The hunt for Osama Bin Laden
For the US, the overthrow of the Taliban was a military response to the trauma of the September 11 terror attacks, which had been planned and orchestrated by Al Qaeda leader Osama Bin Laden.
In the aftermath, the Taliban refused to hand over their ally, Bin Laden.
It took the US another 10 years before American Special Forces soldiers killed the Al Qaeda leader during a night-time raid in the Pakistani city of Abbottabad.
In the interim, Washington embarked on a costly campaign of nation-building in a country devastated by decades of invasion and civil war.
Then-President George W. Bush invoked memories of a World War II-era Marshall Plan for Afghanistan, after pledging billions of dollars to help rebuild the country.
There have been bright spots since. Several times, Afghans have lined up in their finest clothes to vote in national elections.
The school doors opened to millions of girls who had been denied education by the Taliban.
Companies built a national cell phone grid, bringing an end to the days when Afghans had to travel to neighboring Pakistan just to make a phone call.

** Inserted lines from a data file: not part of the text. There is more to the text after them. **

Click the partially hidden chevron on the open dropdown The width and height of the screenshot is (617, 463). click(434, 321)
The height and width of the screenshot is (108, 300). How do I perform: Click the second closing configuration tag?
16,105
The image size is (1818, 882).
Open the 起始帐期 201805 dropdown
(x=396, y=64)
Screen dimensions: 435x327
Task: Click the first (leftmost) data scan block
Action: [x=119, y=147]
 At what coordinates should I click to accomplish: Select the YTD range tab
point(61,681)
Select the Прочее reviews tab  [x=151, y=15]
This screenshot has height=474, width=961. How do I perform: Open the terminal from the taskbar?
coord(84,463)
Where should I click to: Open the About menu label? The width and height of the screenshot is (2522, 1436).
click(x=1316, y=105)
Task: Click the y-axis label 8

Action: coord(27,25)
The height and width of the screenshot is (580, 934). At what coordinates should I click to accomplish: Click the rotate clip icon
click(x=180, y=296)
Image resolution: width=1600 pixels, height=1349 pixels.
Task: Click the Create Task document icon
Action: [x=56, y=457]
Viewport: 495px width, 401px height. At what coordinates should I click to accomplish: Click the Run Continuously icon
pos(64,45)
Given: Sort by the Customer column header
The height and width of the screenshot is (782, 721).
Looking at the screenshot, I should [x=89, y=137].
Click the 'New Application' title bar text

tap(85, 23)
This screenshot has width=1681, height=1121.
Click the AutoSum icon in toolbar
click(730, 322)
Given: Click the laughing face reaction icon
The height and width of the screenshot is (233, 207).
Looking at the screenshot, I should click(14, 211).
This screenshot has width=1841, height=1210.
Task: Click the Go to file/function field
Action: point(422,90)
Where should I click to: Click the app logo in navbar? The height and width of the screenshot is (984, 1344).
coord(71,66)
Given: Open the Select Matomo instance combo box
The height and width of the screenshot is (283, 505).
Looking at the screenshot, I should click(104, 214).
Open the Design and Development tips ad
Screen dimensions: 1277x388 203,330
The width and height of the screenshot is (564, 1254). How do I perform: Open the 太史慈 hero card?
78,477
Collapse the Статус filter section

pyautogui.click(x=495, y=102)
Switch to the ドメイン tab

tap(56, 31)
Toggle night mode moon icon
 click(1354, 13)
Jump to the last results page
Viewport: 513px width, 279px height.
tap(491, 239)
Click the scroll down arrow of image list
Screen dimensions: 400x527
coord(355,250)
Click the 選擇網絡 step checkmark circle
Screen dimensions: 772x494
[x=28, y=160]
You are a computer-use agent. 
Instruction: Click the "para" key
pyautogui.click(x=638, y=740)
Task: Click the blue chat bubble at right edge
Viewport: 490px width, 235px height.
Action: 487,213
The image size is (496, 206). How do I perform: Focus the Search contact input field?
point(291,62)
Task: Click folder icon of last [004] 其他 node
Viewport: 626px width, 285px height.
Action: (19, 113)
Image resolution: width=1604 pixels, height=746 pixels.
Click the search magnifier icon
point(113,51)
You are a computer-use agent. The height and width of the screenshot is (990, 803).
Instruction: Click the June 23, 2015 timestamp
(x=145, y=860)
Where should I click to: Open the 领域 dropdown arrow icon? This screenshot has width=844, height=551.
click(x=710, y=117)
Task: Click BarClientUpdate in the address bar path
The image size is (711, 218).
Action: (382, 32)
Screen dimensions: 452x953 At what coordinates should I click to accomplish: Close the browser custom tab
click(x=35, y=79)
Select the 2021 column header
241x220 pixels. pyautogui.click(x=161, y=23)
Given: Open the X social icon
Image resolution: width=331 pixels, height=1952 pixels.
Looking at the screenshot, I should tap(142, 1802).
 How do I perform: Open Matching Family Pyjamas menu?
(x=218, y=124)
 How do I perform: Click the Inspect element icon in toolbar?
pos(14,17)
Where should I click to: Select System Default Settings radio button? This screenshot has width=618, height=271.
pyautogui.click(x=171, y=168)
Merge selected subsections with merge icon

But the establishment of elected, Western-backed governments in Kabul was marred by allegations of rampant corruption.
Today, a US-brokered power-sharing agreement between two political factions in the Afghan government teeters on the brink of collapse.
The Taliban's resurgence
As for the Taliban, it has regrouped and begun fighting back. The conflict cost at least 2,380 American lives and killed tens of thousands of Afghan civilians.
The days when a foreign journalist could travel in relative safety for hours on bone-breaking dirt roads visiting remote corners of the country are long gone.
Today, due to the threat of kidnapping and terror attacks, US diplomats don't even drive the short distance from Kabul Airport to the US Embassy. Instead, they fly by helicopter.
"I could never imagine that the Taliban would be back at the gates of Kabul," said Najib, shaking his head in dismay.
"How could one imagine that a disorganized group like the Taliban would fight with all the world power and gain so much ground?" he asked.
US troops still there
There are still around 9,800 US troops deployed in Afghanistan, along with several thousand soldiers from more than 30 other countries. The Afghan security forces now do the bulk of the fighting, but this year they are also suffering record high casualties.
A Western official in Kabul sadly predicted that depending on how things ago, Westerners could be fleeing from helicopters off the roof of diplomatic buildings within two years, in scenes frighteningly reminiscent of the US evacuation from Saigon in 1975.
Some observers argue it's time to bring an end to the conflict.
"It's our longest war and we don't seem to be making any progress," said retired US Air Force lieutenant colonel Rick Francona.
"It brings back for those of us who served in Vietnam, bad memories of that period in time," he added.
But an abrupt US withdrawal under a future Trump Administration could imperil an entire generation of Afghans raised on promises from the international community.
"The only option out of this war is to defeat those extremist, medieval, dark-minded terrorists," said Sharifi.
Several months after the 2001 fall of Kabul, I remember being stunned at the sight of US soldiers and Apache attack helicopters deployed in large numbers in dusty mountains of Shah-i-Kot in Eastern Afghanistan.
Fifteen years ago, the world was not accustomed to US military forces fighting wars without end in the Middle East and Central Asia.
But the swift collapse of the Taliban ushered in a new era of US military adventurism and nation-building. It remains to be seen what President-Elect Trump will do with that troubled legacy.